*** Begin section ***
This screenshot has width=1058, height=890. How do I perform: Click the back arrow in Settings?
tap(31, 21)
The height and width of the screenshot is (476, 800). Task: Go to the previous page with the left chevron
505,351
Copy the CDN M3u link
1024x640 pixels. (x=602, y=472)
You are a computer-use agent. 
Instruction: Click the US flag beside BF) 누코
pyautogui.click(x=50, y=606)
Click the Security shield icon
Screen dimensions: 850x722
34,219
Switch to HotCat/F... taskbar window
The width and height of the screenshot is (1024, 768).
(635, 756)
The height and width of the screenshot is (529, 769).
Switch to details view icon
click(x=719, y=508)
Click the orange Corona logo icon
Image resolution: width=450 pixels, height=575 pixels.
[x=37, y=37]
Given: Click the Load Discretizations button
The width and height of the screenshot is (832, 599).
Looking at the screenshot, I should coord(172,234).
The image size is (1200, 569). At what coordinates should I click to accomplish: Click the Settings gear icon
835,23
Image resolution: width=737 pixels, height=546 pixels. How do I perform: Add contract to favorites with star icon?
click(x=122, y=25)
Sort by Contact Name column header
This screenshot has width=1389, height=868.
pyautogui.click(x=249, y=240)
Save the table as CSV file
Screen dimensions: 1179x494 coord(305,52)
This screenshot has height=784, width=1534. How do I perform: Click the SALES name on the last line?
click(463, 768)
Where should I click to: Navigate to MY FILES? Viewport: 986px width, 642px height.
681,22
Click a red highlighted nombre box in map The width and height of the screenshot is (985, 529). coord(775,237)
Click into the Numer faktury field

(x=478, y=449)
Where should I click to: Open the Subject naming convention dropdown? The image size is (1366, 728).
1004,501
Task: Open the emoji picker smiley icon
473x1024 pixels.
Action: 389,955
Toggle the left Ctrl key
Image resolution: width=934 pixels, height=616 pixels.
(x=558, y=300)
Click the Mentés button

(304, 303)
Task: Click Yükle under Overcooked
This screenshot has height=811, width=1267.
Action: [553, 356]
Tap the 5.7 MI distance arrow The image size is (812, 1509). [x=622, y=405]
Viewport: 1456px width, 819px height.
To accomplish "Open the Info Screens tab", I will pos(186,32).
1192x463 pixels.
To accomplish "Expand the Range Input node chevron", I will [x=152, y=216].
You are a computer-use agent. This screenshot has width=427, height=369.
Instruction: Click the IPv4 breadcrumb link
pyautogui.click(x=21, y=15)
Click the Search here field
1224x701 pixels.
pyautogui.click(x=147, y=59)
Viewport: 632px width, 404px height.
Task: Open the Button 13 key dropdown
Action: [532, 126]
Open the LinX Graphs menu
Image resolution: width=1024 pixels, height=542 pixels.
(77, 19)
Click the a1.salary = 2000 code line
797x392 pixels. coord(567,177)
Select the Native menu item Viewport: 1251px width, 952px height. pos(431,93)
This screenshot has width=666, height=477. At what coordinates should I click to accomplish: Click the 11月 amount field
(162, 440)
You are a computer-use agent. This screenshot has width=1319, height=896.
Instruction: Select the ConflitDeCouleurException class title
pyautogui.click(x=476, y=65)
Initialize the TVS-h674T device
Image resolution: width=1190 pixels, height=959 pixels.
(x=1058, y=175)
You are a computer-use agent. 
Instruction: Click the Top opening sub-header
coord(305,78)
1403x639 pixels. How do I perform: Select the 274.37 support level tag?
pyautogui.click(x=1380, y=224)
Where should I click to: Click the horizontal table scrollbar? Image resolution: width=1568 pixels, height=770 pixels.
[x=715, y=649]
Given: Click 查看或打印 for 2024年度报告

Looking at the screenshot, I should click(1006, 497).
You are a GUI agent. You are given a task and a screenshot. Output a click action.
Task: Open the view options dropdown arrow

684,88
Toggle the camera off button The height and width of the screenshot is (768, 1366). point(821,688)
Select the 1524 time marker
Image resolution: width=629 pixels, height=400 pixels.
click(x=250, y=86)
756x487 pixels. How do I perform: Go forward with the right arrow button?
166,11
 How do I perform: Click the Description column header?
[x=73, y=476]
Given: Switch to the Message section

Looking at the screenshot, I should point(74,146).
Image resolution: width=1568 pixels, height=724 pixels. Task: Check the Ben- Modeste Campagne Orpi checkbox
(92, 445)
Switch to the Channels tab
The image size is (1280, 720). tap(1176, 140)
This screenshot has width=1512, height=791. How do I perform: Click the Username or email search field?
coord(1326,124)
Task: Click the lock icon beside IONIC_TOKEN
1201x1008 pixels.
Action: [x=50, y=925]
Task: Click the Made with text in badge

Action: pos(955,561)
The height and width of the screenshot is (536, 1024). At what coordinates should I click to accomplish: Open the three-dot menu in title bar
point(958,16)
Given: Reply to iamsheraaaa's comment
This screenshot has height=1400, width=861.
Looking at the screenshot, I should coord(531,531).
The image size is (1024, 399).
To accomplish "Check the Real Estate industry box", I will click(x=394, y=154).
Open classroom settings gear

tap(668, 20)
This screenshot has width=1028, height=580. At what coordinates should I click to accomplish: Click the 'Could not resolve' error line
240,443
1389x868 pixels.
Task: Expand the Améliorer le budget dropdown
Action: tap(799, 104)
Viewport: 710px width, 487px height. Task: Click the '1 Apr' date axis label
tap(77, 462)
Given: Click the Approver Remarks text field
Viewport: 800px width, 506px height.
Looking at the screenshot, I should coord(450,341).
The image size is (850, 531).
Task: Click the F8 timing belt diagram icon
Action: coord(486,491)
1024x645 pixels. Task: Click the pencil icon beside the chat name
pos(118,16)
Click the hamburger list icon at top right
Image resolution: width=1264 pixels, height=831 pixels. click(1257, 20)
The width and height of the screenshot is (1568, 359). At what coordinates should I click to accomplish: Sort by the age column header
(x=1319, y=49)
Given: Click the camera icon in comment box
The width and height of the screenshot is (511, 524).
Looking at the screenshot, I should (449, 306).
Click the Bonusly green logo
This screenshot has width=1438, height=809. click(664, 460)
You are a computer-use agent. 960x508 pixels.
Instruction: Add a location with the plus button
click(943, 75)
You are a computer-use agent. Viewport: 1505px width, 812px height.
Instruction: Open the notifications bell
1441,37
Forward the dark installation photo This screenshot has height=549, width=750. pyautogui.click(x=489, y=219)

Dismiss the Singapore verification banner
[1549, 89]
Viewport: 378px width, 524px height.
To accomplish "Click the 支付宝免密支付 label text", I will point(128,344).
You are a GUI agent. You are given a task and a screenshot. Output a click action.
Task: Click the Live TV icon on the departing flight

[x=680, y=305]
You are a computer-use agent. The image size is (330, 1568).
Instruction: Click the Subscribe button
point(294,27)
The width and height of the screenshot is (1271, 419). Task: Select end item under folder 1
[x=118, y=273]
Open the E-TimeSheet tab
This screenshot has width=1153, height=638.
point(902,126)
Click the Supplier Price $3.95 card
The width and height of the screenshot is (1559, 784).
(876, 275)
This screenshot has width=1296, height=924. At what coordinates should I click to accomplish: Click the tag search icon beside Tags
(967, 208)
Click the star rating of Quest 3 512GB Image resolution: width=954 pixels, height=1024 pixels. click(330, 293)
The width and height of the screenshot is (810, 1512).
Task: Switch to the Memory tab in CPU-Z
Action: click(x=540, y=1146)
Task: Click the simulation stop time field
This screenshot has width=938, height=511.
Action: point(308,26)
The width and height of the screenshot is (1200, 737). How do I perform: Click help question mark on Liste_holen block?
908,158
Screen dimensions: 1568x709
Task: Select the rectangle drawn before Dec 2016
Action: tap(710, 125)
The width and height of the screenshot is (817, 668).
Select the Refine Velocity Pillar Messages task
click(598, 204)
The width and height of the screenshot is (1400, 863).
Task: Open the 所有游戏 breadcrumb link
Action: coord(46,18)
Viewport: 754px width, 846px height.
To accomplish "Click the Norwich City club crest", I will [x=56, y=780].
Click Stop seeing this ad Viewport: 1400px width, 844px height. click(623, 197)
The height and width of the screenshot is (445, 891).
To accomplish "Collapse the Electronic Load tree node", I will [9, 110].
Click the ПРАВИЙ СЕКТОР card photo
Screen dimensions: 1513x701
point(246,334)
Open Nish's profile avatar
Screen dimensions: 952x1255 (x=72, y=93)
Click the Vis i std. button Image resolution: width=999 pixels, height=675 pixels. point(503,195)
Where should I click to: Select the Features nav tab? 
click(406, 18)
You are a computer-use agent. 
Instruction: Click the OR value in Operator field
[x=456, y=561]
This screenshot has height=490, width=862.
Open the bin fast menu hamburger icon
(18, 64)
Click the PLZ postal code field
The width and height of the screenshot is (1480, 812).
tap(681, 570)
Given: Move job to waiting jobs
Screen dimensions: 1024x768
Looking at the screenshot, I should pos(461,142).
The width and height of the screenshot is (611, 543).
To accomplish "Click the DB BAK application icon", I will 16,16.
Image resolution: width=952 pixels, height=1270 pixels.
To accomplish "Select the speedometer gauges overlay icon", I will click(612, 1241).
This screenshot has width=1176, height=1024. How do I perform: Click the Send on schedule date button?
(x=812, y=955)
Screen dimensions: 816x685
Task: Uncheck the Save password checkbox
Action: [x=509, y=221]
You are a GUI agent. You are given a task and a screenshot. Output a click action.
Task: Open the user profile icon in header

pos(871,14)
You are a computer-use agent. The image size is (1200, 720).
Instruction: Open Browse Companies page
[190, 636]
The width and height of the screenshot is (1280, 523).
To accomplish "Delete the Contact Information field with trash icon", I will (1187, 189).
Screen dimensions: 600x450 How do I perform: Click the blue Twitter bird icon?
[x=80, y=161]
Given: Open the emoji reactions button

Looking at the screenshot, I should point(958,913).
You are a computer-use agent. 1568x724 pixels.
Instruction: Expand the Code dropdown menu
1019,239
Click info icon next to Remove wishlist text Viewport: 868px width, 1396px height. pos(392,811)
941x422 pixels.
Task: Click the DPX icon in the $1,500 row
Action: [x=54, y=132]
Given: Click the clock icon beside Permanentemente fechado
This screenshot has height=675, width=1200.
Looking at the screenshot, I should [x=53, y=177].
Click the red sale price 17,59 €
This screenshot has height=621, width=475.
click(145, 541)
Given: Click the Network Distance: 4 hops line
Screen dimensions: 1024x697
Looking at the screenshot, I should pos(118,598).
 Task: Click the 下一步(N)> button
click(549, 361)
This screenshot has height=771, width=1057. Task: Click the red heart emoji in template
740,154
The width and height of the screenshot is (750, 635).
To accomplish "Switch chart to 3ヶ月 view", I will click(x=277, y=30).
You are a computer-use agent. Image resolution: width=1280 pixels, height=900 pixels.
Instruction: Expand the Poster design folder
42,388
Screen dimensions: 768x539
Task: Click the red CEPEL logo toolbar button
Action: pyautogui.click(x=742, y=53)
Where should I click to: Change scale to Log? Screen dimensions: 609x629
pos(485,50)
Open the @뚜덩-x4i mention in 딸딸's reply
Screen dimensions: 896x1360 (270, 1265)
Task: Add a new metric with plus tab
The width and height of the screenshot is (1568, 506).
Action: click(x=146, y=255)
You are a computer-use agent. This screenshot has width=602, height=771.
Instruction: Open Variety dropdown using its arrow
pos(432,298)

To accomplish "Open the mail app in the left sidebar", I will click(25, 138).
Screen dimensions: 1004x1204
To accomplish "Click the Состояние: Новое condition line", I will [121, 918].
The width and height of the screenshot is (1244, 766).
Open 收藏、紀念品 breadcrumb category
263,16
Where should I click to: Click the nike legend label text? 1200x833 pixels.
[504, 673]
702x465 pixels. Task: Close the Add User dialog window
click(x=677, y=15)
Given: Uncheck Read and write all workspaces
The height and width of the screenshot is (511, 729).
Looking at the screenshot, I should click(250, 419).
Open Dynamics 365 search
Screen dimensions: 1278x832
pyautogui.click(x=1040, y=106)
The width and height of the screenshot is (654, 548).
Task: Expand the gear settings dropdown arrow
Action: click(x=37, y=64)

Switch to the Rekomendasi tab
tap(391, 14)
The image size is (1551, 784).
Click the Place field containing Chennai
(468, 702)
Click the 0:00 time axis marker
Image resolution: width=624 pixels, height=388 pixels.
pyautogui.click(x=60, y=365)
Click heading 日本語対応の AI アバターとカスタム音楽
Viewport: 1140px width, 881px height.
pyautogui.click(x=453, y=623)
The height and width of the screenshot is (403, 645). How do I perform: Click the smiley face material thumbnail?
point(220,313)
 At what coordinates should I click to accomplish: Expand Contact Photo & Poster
*** End section ***
GOAL OF THE EXERCISE: Your task is to transcribe, with no changes, only the lines of the listing above that lie between the line holding "This screenshot has width=938, height=511." and the line holding "The width and height of the screenshot is (817, 668).", inclusive.

ANSWER FOR THE TASK:
This screenshot has width=938, height=511.
Action: point(308,26)
The width and height of the screenshot is (1200, 737). How do I perform: Click help question mark on Liste_holen block?
908,158
Screen dimensions: 1568x709
Task: Select the rectangle drawn before Dec 2016
Action: tap(710, 125)
The width and height of the screenshot is (817, 668).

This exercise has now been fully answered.